Good Haynesville horizontal wells can take a year and a half to pay out at current NG prices. Even when operators employ a restricted choke production program, ~50% of a well's total production over its economic life is depleted in the first 12 months. I know some UMI's that have fared well because they were under some of the best wells in the best rock of the play. I know many more that are not and would prefer it if they had leased in the beginning.
The expense is voluntary. Ever heard the term, "pencil whipped"? I do not know of any formula that works without knowing the cost to drill a well and the production of that well over time. Both of which are difficult to ascertain when the well has not been drilled.
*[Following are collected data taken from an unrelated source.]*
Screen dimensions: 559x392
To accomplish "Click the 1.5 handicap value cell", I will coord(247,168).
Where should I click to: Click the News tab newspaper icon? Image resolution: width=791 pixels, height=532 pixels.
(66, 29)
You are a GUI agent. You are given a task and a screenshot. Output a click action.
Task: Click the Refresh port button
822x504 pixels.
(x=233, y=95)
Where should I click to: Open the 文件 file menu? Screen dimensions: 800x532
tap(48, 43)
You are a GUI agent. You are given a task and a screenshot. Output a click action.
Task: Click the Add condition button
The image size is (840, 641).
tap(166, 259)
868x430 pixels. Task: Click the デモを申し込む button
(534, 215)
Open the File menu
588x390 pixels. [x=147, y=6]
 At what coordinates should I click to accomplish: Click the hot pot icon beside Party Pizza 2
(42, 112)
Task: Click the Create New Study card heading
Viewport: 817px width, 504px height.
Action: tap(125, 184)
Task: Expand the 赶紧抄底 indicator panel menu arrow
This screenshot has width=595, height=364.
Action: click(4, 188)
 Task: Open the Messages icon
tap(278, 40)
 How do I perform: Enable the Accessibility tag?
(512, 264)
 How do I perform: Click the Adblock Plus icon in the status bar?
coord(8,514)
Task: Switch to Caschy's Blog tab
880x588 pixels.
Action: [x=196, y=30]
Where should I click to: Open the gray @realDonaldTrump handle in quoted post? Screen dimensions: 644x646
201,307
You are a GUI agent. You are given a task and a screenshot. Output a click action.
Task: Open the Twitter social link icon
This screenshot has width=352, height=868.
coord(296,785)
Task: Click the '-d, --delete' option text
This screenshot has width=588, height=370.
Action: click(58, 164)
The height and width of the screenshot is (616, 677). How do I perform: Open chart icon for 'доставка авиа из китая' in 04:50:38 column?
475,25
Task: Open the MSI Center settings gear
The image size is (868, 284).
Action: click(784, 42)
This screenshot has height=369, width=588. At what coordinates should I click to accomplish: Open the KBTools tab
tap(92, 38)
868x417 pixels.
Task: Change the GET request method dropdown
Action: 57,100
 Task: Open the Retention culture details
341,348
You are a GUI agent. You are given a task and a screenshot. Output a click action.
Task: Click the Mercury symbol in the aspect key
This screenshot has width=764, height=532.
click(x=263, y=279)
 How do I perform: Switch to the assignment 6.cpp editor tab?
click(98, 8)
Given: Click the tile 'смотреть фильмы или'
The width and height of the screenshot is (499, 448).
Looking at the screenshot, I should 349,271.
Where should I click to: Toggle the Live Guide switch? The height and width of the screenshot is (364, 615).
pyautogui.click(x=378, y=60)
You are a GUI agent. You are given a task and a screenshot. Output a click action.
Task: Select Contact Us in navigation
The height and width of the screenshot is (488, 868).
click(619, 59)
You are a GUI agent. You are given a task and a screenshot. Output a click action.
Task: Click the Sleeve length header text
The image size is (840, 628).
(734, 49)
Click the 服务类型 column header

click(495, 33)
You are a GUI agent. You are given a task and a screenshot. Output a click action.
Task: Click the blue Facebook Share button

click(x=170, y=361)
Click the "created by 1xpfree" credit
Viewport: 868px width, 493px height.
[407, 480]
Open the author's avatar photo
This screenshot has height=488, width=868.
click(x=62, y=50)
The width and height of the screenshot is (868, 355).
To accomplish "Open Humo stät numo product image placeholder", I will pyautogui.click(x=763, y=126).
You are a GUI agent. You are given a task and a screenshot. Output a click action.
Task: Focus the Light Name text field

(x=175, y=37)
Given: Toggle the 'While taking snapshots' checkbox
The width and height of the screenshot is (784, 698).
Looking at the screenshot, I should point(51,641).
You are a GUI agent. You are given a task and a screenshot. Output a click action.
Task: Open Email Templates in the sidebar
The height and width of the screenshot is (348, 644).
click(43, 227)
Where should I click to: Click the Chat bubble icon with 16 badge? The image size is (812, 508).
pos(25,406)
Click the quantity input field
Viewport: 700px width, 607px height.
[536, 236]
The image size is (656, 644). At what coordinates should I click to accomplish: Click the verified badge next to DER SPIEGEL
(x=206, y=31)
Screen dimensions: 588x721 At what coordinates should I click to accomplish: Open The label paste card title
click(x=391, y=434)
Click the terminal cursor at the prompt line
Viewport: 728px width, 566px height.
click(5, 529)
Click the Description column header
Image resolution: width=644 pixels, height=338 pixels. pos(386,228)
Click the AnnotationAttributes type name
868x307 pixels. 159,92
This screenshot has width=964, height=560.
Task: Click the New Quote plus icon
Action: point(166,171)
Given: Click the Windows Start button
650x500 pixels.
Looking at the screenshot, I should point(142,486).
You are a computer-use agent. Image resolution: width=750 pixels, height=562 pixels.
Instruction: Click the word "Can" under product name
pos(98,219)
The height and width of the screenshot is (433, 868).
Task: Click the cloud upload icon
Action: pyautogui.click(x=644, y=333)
As far as attempting to crunch the numbers for an existing well which has already paid out, you'd have to know the Lease Operating Expenses and the production decline.
Since I mentioned earlier here that my well paid out earlier this year, and is still producing, what would be the difference in monthly royalty between being unleased vs. leased at 0.25%?
Your non-consent production would be 4 times that of the quarter royalty interest less the lease operating expenses.
thanks. "four times" sounds great!
And, to better understand, it seems you're saying that with a .25 lease, the monthly royalty would not include deductions for expenses?
Where, with the UMI, the payment in fact would be 4 times the net lease royalty. . . . . .less certain operating expenses??? And, with a paid-out well, still producing, how would you characterize these expenses? sigmificant? etc? that is, as you know, I'm simply trying to assess the value and risk between the two options that I am now offered!
You're welcome. Yes, it does sound great...but is it? A 25% royalty with no LOE deductions is a sure thing on 100% of production. 100% with LOE deductions on 40 to 50% of production may turn out to be more money. Then again it may not depending on how much the operator spends on the well over its life. Whatever they spend, in addition to LOE, your share will be deducted from your proportional production.
I don't recommend going non-consent for my clients and therefore don't know the pros and cons beyond what I have stated. IMO non-consent is for those who are pros, know the tricks of the trade and have professional help.